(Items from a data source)

===============

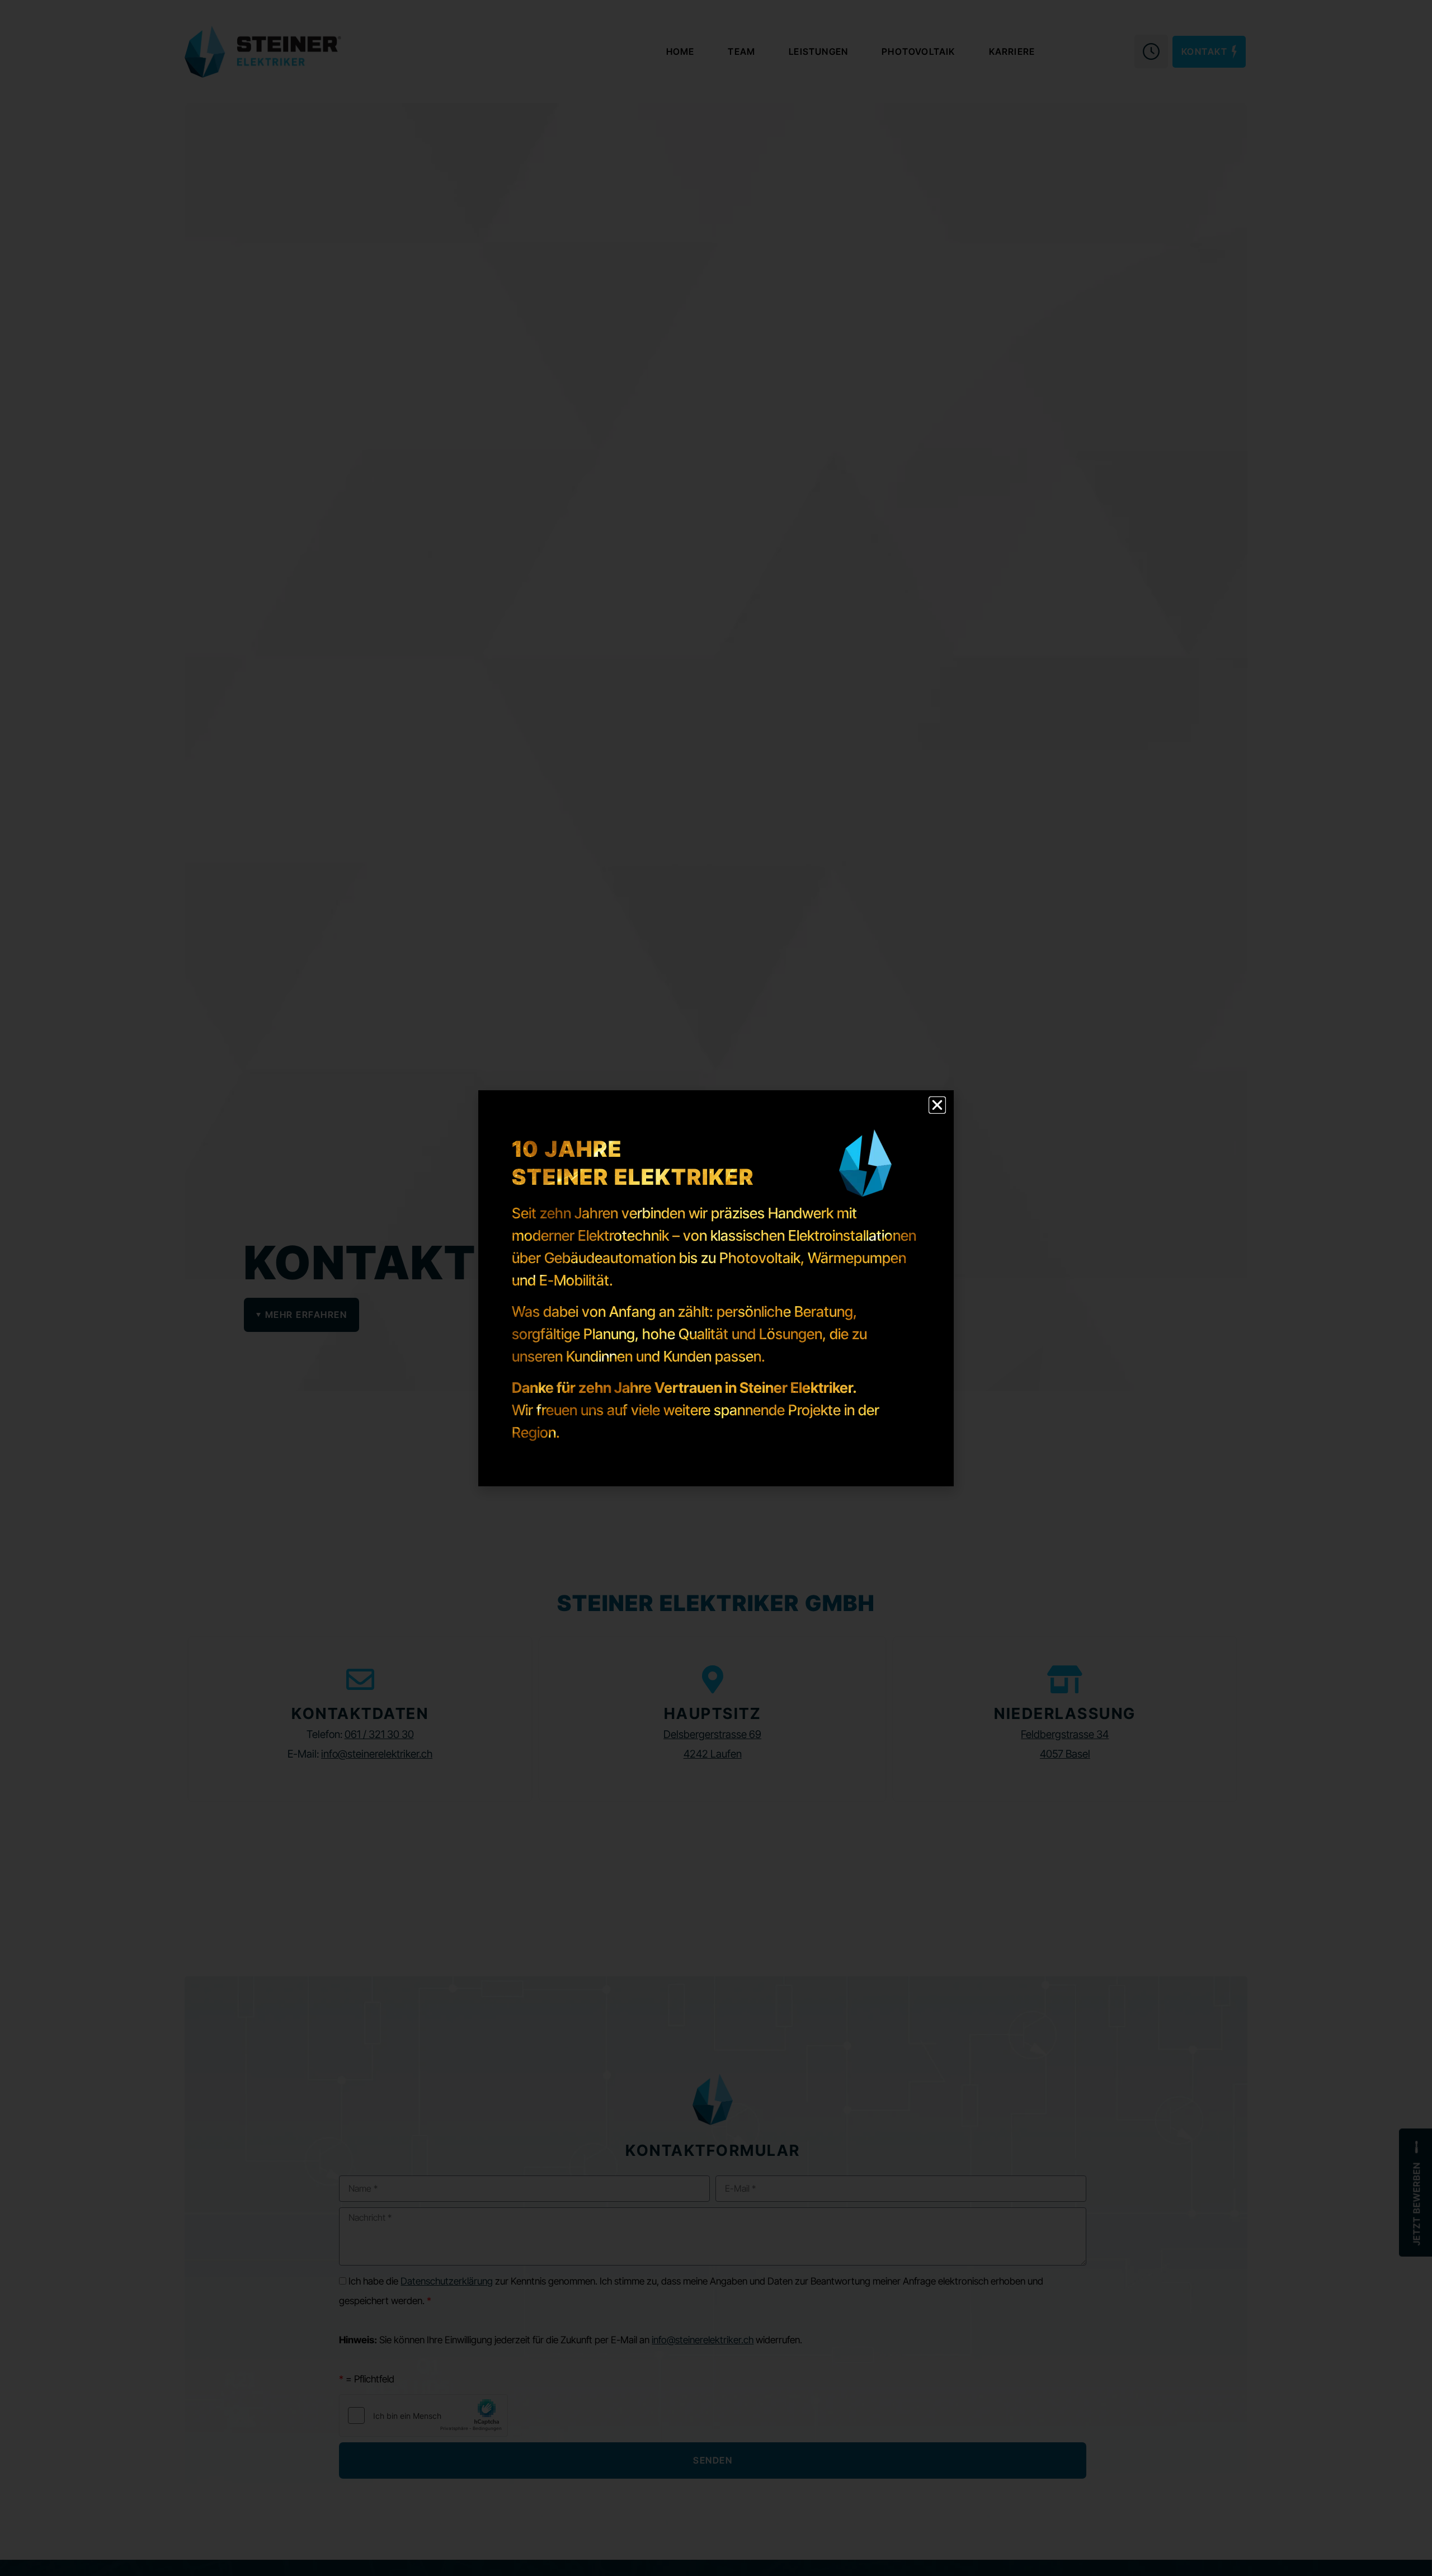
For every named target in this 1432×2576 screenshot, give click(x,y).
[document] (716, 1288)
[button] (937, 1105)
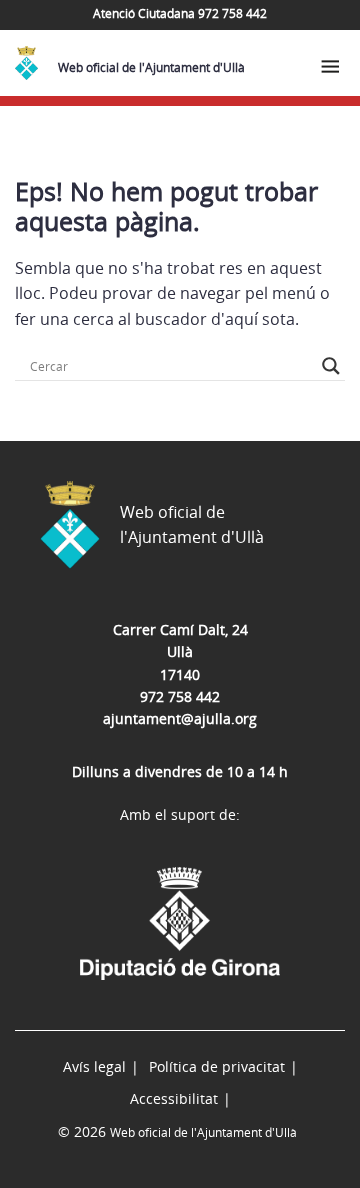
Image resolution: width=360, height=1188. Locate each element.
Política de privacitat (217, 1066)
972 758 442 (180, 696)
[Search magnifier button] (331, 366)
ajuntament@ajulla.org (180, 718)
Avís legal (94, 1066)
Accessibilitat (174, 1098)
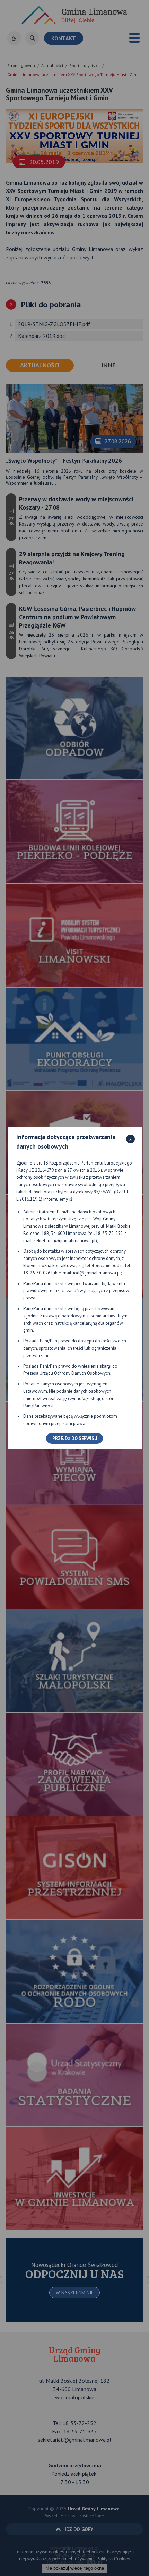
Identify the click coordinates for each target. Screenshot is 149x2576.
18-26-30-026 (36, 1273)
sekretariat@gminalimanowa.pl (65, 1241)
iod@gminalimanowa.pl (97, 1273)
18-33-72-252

===============

Working through the records, find each line containing the word "click" and copy it.

> **PROBLEM SOLUTION**
For every named target in this 1432×2576 screenshot, give click(x,y).
Identify the click coordinates for each target. Screenshot is 149x2576.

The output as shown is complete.